Hi, I'm Sanjeev

About Myself

I have over 2 years of experience as a machine learning researcher and more than 2 years as a full-time software engineer in the industry. Currently, I work as an Applied Scientist at Johnson & Johnson MedTech, and our work aims to develop AI-driven solutions that enhance surgical precision, improve workflows, and lead to better patient outcomes. My interests lie at the intersection of machine learning and computer vision. I have developed expertise in applying machine learning techniques and utilizing ML frameworks to tackle complex problems in computer vision, such as high-accuracy object detection and tracking for autonomous driving, as well as deep learning applications in the surgical field.

Education

  • M.S. Computer Science, Columbia University, New York

    Machine Learning Research Specialization
    2022 - 2024

  • B.E. Computer Science, Birla Institute of Technology and Science (BITS) Pilani

    2016 - 2020

Things I Can Do

Here are some of the key skills that I've gained through my experiences:

  • Deep Learning, Software Engineering, Computer Vision, NLP
  • PyTorch, Tensorflow, Scikit-Learn,
    Pandas
  • Python, Java, C/C++, JavaScript,
    HTML/CSS
  • SQL, Database Design, Data Modeling,
    Data Pipelines
  • CUDA, Linux, Android Studio,
    HPC/Slurm, Docker
  • Coffee making:
    Espresso, Cappuccino, Latte, Mocha

Featured Research Projects

Here are some of the key projects I've worked on as a Researcher at the COSMOS Lab, Columbia University.

Constellation Dataset

Curated and released "Constellation", a dataset of 13K images suitable for research on detection of objects in dense urban streetscapes observed from high-elevation cameras. Benchmarked the latest object detection models on our dataset to observe performance on vehicle-pedestrian detection.



Phase Recognition in Hernia Surgeries

Trained and deployed deep learning video models for phase recogntion in Robotic-assisted Inguinal Hernia Surgeries. Research done in collaboration with Northwell Health / Lenox Hill Hospital Senior Surgeons and Medical Researchers, who provide the data and expert assessment of clinical performance.
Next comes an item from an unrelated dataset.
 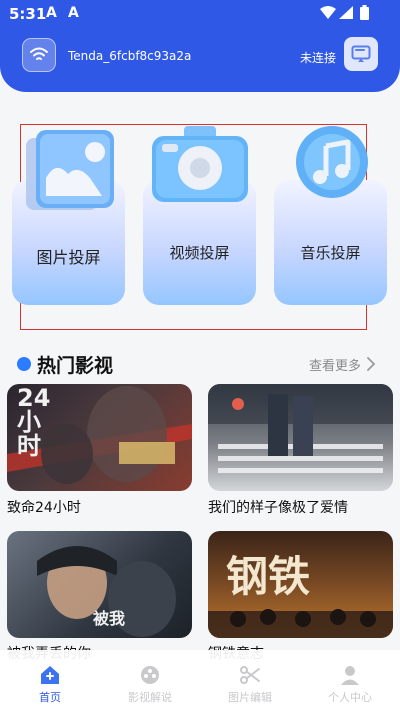 I want to click on music-note-icon, so click(x=332, y=162).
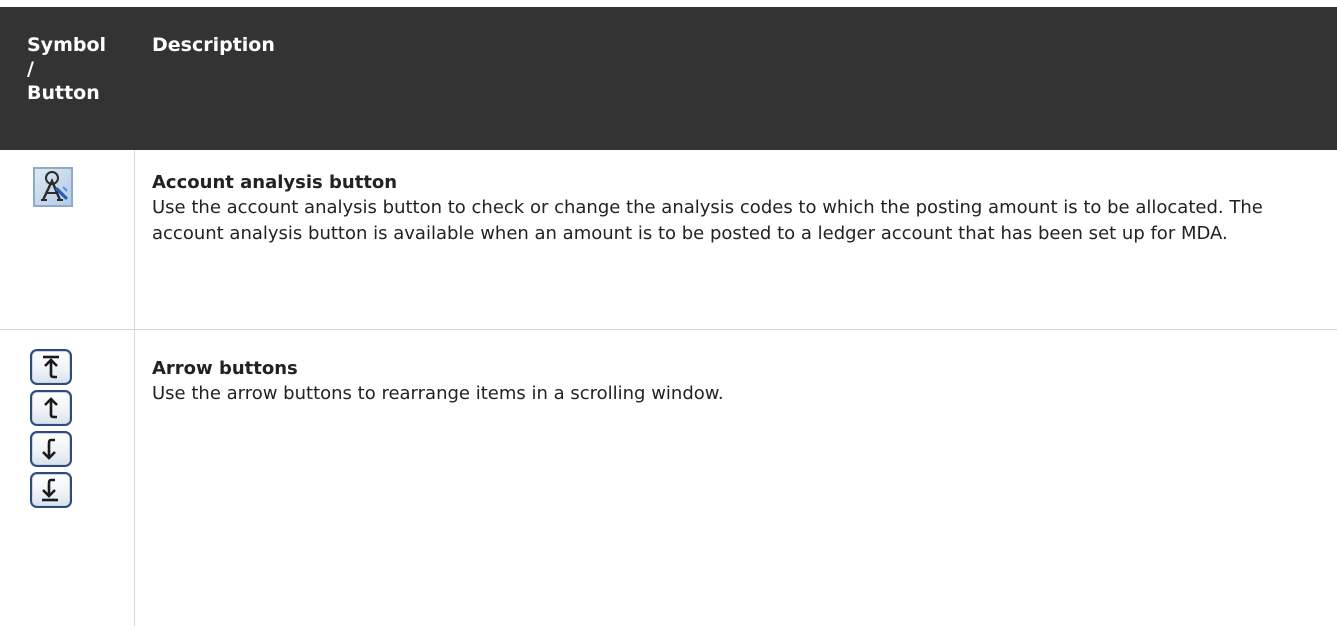  I want to click on move-to-top-button, so click(51, 367).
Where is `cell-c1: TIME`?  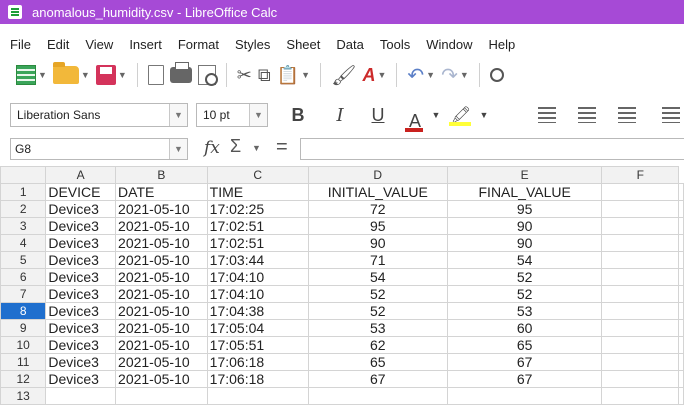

Automated Robotic Surgical Skill Assessment

Developed a computer vision system to automatically assess the skill level of robotic surgeons from videos of surgical trainees performing training exercises. The goal is to create a standardized system for robotic skill assessment that can be used to qualify surgeons nationwide. Research done in collaboration with Northwell Health / Lenox Hill Hospital Senior Surgeons and Medical Researchers (Paper coming soon.)

Independent Projects

Other stuff that I've worked on in my free time.

Pass Receiver Prediction in Broadcast Soccer Clips

Developed a multi-stage system combining object detection, perspective transformation, clustering, and graph neural networks (GNNs) to predict optimal soccer player passes in broadcast clips.
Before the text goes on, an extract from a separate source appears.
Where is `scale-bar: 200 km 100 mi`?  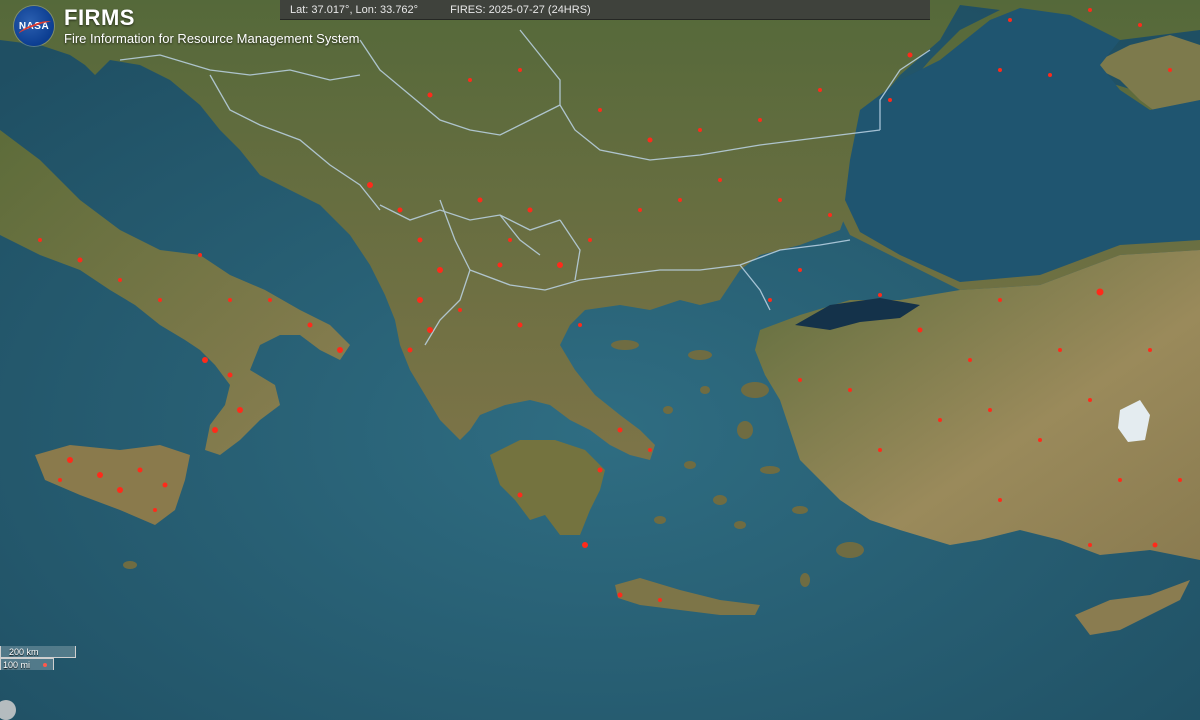
scale-bar: 200 km 100 mi is located at coordinates (40, 661).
Stable Diffusion Inference Optimization

Achieved up to 7x speedup in inference time for Stable Diffusion v1.5 by combining several techniques including quantization, token merging, distilled UNet/VAE and JIT compilation.



Neural Fashion Captioning using Transformers

Created an image captioning model for fashion data (DeepFashion Multimodal) using transformer networks to generate high-quality captions for finer attributes such as clothing fabric, jewelry, patterns, etc.